Laboratory testing consumables are typically not amenable to substitution and laboratory consumables heavily rely on single-use plastics in their day-to-day operations. Laboratories are subject to rigid scientific and regulatory processes to ensure the accuracy and reliability of data as well as the safety and efficacy of testing protocols. High-quality laboratory consumables, reagents and validated standard processes are critical to research in the life sciences.

Substitution for such laboratory consumables in the life sciences requires performance verification before it can take place.

Historically, reusable glass pipets and culture dishes were commonplace in life science laboratories; however disposable plastics became regarded as more convenient and cost-effective. However, due to contamination, laboratory consumables are largely non-recyclable and there is no infrastructure in place to sustainably deal with disposed plastics.

What are Laboratory Consumables?
Laboratory consumables are defined as equipment used in the lab that does not have a limited use capacity. The equipment typically is limited in its number of uses before it is disposed of. Use may be single, as is the case for pipette tips, gloves, and filter paper, or multiple-use, for example syringes, cuvettes, and plates.

Examples of laboratory consumables include pipettes, falcon tubes, syringes, beakers, funnels, filter paper, pipette tips, test tubes, plates, cuvettes, etc.

The Importance of Laboratory Consumables in the Life Sciences Industry
The importance of laboratory consumables has been highlighted by the recent COVID-19 pandemic, during which has seen an increased demand for testing materials amid disruption to manufacturing and distribution channels.

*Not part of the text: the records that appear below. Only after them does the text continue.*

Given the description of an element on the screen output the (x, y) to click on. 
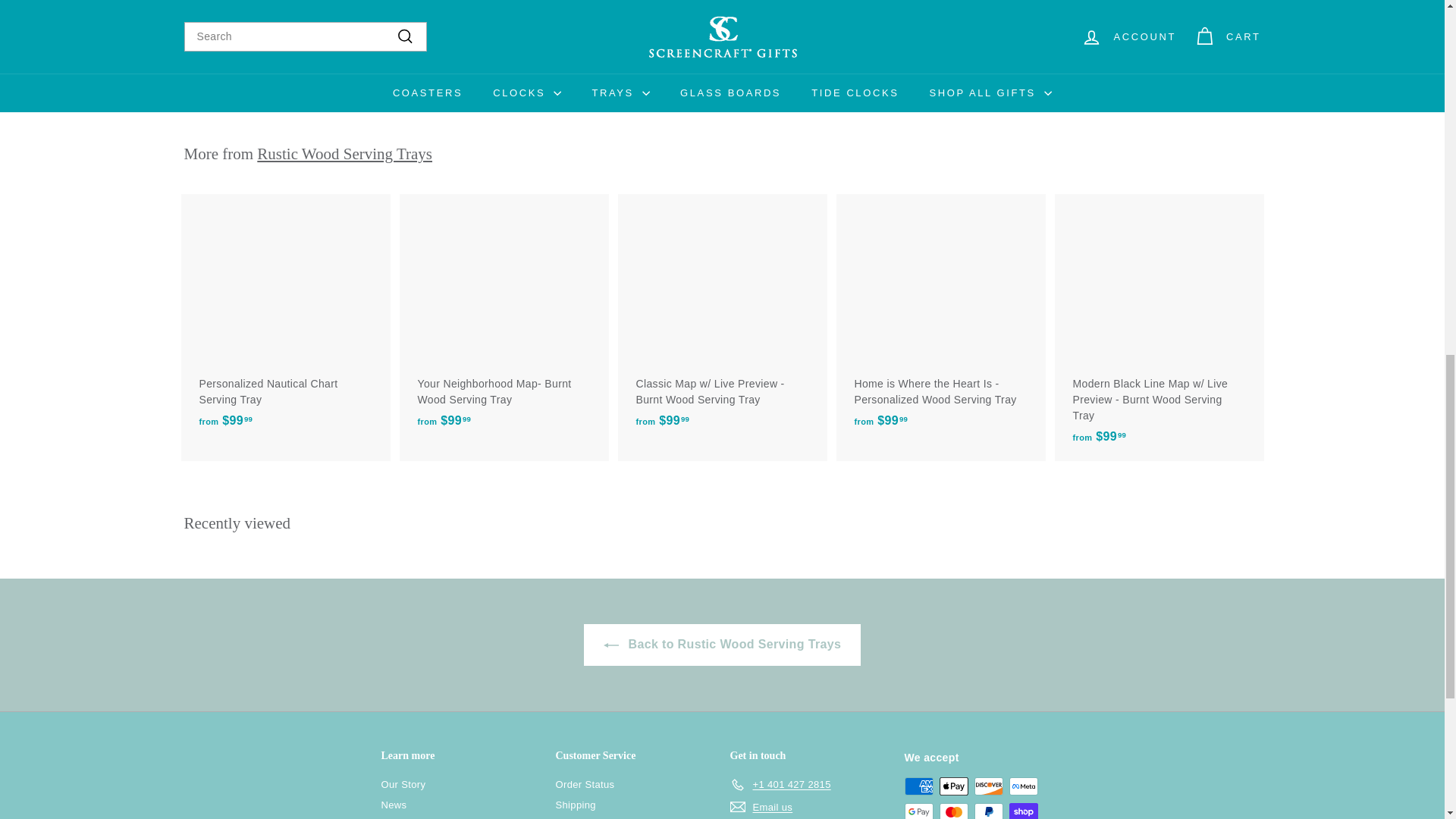
icon-left-arrow (611, 645)
Apple Pay (953, 786)
American Express (918, 786)
Given the description of an element on the screen output the (x, y) to click on. 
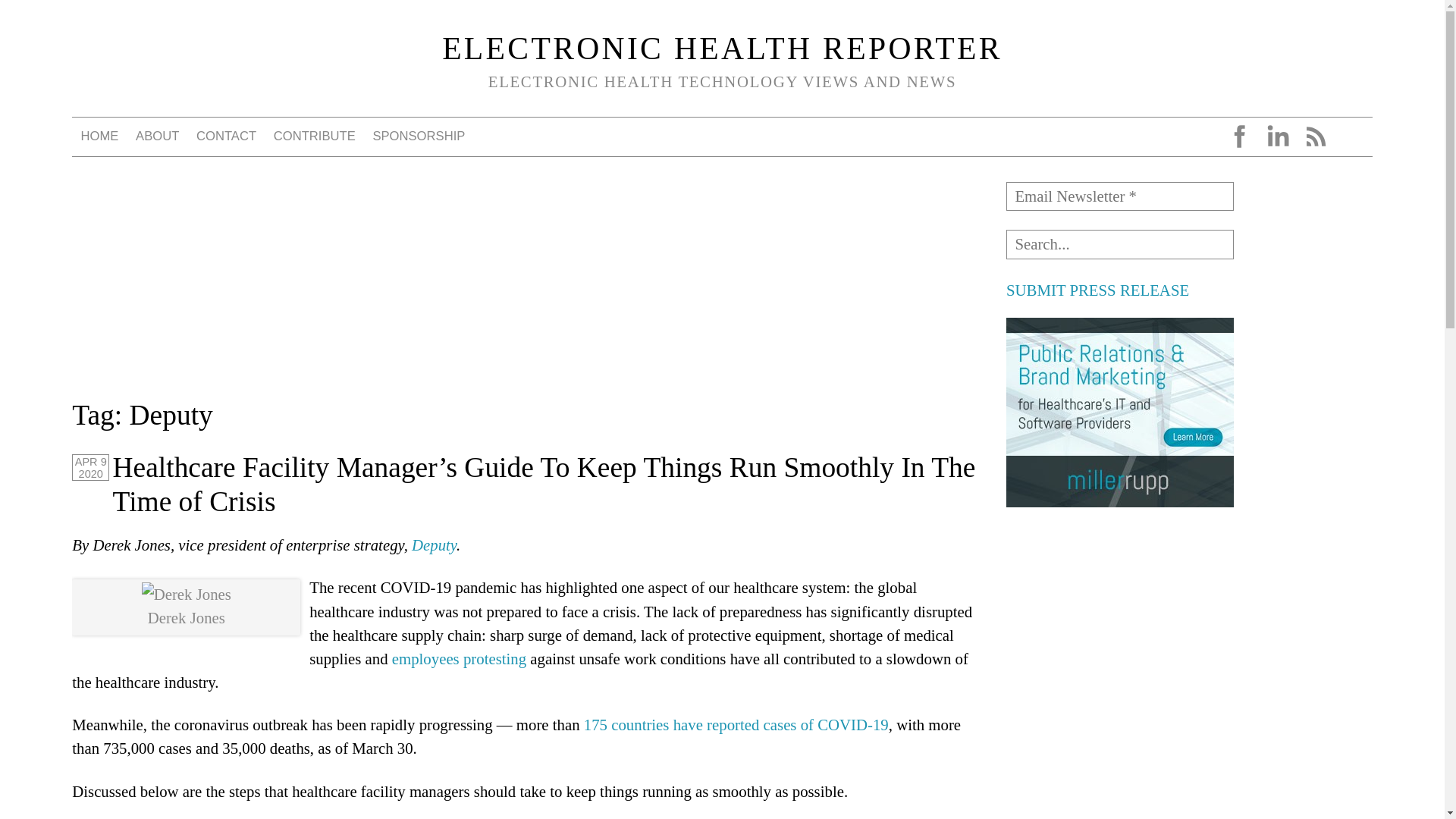
Advertisement (1119, 624)
ABOUT (157, 136)
175 countries have reported cases of COVID-19 (735, 724)
LINKEDIN (1277, 136)
FACEBOOK (1239, 136)
Advertisement (1119, 780)
employees protesting (458, 658)
RSS FEED (1315, 136)
Subscribe (48, 16)
Deputy (434, 544)
SPONSORSHIP (418, 136)
Email Newsletter (1119, 195)
HOME (99, 136)
SUBMIT PRESS RELEASE (1097, 289)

Since the pandemic, the life science industry has seen unprecedented demand for laboratory consumables related to COVID-19 laboratory work. Laboratory plastic consumables were being directed toward conducting RT-PCR tests (consumables such as plates and pipette tips) at an augmented rate of use with suppliers unable to keep pace with demand.

As a consequence of this disrupted supply chain, other areas of research have been adversely impacted. Namely, several lab processes were put on hold; this is particularly detrimental to laboratories conducting local surveillance projects for other viral diseases. This resulted in an inability to inform policy due to a lack of data. Alongside the paucity of laboratory consumables, other consequences included:

An inability to maintain clinical testing services.
Halted research.
Compromised scientific and regulatory processes for ensuring test reliability.